Exercise → Set down, please, exactly the lines below that run from the line with "You are a GUI" to the line with "This screenshot has height=768, width=1024.", both lines included.

Dataset records →
==*==

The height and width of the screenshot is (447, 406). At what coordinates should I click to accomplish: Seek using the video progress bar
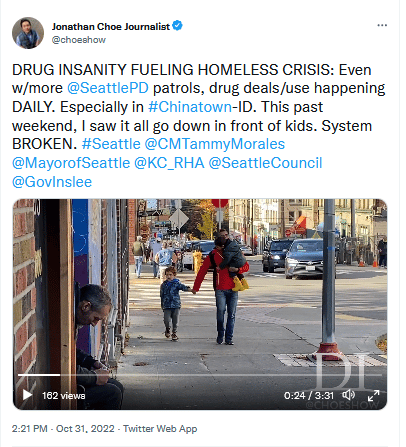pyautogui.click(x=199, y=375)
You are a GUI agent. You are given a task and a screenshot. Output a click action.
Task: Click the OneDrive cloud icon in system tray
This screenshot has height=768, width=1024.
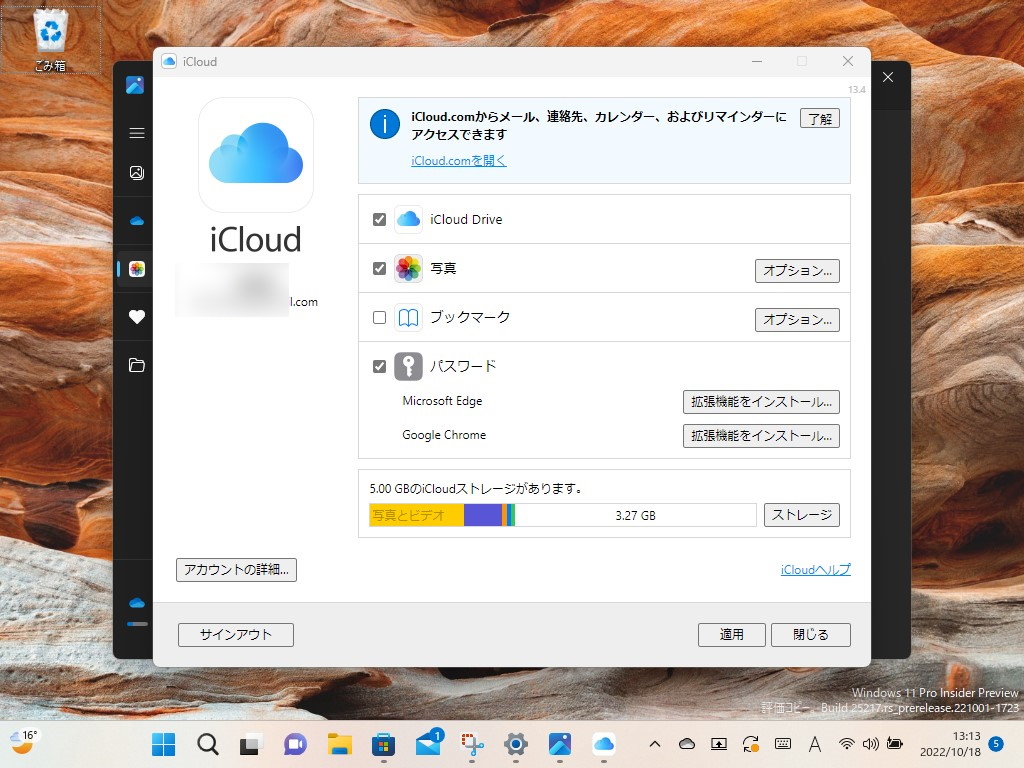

==*==

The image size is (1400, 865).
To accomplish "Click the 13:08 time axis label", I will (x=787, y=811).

==*==

Response area →
You are a GUI agent. You are given a task and a screenshot. Output a click action.
Task: Click the OneDrive cloud icon in system tray
This screenshot has height=768, width=1024.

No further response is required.